(Collected data entries)
═══

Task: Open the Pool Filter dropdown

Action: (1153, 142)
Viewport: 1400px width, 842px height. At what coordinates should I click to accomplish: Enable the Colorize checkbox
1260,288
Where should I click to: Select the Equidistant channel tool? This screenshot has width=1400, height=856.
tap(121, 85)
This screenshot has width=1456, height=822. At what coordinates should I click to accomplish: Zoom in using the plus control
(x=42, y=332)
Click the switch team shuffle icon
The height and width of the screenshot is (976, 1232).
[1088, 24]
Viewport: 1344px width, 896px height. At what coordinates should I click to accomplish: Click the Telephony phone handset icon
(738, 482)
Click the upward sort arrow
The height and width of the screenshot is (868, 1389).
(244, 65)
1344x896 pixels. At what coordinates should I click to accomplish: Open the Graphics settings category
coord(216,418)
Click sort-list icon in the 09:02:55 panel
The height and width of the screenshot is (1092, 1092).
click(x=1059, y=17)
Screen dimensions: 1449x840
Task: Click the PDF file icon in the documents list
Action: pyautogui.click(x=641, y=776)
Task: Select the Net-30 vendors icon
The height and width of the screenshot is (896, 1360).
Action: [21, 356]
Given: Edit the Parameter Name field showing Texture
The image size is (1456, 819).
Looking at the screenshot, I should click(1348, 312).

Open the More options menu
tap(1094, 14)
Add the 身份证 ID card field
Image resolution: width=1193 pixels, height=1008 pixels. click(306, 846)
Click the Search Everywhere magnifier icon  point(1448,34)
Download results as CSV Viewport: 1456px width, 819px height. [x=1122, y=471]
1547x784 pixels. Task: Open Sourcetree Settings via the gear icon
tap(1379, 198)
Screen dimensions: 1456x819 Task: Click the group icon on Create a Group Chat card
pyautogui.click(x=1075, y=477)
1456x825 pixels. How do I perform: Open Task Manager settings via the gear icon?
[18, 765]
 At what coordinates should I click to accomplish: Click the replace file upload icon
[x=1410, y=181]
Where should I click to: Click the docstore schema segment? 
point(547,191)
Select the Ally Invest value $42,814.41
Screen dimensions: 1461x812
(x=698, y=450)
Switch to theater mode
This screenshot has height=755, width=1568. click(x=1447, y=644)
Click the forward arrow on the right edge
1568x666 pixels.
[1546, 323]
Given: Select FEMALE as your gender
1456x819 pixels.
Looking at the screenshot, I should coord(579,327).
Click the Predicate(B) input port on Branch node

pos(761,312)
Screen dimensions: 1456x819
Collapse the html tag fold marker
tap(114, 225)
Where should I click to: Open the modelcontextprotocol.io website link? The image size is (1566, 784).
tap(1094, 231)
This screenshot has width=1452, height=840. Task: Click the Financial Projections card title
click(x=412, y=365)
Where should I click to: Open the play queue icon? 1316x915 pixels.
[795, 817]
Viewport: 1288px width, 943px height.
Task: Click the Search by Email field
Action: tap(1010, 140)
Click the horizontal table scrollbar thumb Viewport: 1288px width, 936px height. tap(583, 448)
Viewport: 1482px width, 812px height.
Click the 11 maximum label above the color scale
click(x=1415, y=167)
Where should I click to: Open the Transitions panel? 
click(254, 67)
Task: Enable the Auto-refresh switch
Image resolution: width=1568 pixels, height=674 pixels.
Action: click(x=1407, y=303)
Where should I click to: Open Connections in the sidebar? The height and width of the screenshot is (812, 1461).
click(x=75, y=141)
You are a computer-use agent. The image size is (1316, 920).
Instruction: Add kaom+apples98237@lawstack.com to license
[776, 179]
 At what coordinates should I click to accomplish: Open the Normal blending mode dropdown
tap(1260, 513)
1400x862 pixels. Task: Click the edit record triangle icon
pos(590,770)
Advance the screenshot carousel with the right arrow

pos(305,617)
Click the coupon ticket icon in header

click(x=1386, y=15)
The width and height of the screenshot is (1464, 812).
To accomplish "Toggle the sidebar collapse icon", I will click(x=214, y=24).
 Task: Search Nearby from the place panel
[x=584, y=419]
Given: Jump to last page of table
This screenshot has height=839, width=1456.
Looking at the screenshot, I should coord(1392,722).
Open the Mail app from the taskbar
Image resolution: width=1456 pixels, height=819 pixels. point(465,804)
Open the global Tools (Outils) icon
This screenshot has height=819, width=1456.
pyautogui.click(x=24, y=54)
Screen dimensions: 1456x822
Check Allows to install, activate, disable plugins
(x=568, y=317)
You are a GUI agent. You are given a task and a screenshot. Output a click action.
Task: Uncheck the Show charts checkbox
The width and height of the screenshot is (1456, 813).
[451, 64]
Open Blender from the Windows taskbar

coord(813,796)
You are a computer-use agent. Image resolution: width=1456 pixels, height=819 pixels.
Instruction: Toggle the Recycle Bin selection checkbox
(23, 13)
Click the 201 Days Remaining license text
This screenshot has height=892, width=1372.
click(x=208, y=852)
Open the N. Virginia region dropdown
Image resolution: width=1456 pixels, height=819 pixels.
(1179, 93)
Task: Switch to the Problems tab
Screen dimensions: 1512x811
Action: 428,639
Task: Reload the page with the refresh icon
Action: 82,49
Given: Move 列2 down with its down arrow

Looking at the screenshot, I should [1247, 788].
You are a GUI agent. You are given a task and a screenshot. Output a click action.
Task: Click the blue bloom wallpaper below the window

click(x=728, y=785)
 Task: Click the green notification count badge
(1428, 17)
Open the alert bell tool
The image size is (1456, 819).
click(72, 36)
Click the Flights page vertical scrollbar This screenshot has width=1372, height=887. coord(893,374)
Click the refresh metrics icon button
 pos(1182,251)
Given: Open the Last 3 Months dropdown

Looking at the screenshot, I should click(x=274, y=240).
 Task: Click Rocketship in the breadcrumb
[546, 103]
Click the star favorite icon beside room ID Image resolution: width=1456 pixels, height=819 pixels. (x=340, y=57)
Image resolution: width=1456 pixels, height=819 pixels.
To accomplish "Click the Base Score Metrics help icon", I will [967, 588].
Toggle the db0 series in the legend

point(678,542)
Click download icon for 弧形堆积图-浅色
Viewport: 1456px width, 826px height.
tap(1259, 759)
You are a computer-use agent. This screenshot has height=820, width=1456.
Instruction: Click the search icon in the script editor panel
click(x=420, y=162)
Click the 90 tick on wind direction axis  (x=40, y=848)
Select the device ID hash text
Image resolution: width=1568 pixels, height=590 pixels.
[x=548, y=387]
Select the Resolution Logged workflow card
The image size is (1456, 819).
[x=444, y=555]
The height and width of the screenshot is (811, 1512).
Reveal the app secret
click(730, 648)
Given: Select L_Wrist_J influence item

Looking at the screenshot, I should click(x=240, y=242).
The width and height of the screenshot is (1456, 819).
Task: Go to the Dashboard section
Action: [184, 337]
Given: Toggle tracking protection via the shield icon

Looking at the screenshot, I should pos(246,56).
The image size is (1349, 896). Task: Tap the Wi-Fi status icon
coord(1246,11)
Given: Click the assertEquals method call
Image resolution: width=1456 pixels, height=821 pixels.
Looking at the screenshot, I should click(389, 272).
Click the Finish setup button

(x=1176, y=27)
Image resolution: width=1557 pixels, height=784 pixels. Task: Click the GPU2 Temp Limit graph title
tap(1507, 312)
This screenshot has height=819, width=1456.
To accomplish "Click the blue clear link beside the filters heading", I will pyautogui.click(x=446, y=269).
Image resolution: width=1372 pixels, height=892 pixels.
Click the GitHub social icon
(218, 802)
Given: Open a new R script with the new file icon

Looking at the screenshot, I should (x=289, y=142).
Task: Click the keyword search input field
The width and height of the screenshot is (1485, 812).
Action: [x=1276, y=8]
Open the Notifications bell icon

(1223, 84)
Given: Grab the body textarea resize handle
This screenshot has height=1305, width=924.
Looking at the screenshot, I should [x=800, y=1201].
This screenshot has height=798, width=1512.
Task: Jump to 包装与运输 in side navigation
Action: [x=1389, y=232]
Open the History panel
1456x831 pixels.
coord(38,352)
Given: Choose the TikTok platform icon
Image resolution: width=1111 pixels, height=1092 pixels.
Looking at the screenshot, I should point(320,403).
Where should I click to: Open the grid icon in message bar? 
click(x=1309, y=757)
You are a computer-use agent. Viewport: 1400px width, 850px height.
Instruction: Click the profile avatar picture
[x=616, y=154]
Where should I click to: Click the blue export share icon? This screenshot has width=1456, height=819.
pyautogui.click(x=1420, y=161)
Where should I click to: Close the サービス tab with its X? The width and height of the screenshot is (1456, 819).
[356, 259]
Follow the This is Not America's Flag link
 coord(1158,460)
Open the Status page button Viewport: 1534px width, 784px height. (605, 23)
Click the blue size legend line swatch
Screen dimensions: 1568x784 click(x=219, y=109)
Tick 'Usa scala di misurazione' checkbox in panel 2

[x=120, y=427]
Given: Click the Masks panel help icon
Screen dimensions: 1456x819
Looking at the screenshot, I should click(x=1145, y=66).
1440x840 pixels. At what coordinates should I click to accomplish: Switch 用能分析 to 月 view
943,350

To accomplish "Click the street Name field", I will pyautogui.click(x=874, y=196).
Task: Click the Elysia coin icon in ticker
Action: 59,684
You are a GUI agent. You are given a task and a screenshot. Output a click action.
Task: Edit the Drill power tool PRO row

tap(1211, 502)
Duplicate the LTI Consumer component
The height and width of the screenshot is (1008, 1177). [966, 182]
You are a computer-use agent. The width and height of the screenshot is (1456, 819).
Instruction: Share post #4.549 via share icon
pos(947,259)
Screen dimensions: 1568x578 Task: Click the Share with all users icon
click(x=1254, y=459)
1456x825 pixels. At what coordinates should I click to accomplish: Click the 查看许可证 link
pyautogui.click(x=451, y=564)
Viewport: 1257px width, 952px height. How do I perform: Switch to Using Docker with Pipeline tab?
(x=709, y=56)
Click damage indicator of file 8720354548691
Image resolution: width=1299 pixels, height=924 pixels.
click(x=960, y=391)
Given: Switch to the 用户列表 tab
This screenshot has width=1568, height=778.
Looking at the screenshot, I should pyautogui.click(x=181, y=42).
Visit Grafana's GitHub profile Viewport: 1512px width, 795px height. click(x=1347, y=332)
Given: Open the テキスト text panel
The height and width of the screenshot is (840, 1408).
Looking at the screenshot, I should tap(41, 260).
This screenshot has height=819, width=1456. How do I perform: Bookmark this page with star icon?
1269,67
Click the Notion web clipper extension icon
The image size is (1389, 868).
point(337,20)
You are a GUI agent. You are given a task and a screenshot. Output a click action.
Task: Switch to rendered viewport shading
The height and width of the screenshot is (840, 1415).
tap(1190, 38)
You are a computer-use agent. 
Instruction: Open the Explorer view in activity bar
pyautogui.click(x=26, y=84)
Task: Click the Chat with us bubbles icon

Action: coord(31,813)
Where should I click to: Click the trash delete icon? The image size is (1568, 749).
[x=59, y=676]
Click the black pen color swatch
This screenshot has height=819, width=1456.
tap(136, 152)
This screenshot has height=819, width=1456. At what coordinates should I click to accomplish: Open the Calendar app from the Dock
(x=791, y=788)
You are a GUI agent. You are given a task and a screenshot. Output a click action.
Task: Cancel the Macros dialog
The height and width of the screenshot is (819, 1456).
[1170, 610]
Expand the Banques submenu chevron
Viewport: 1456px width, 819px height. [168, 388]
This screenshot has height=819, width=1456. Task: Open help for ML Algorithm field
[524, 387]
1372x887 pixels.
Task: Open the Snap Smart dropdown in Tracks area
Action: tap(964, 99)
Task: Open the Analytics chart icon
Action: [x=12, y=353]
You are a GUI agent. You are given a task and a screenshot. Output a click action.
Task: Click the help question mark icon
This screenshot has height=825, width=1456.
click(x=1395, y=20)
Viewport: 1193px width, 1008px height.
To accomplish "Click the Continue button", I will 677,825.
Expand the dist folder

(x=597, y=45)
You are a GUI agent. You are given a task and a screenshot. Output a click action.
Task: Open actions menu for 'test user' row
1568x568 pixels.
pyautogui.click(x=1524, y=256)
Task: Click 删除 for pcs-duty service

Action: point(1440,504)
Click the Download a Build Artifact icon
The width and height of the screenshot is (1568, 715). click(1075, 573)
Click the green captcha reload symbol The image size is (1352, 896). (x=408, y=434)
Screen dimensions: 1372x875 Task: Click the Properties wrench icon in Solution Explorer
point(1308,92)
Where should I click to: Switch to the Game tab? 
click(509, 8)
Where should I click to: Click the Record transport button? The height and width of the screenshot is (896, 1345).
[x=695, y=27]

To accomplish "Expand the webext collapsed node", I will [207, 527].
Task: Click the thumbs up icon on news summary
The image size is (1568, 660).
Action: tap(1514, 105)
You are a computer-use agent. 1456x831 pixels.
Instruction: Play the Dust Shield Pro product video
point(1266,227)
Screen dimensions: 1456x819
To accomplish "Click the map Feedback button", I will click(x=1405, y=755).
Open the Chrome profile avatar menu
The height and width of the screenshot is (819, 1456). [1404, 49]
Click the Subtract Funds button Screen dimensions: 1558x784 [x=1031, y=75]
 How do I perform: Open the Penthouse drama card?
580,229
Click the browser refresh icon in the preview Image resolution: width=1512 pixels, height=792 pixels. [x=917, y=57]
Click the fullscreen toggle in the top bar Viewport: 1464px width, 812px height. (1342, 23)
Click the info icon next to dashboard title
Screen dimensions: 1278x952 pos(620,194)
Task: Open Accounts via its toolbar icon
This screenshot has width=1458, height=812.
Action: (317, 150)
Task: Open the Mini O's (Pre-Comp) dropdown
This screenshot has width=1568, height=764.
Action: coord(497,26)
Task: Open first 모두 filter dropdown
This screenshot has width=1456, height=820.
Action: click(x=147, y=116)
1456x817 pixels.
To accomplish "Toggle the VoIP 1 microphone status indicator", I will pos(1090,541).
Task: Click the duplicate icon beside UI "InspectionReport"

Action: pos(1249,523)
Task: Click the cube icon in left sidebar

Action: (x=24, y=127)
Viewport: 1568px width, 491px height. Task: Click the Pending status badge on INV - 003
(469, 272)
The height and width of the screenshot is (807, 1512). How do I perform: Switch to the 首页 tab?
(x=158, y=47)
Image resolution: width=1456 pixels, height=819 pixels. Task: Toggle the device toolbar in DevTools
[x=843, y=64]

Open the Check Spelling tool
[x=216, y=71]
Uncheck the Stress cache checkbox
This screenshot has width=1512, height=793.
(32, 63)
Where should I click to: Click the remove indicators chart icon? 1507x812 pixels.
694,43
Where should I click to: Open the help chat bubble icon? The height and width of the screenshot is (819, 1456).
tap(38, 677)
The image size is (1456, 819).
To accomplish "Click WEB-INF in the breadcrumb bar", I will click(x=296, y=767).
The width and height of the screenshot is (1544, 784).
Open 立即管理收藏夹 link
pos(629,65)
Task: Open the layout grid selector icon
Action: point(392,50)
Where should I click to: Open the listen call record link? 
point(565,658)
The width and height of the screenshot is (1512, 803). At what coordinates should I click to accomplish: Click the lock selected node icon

═══

Those lines of the records that contain the string "Uncheck" should be identified and copied.

Task: Uncheck the Show charts checkbox
Uncheck the Stress cache checkbox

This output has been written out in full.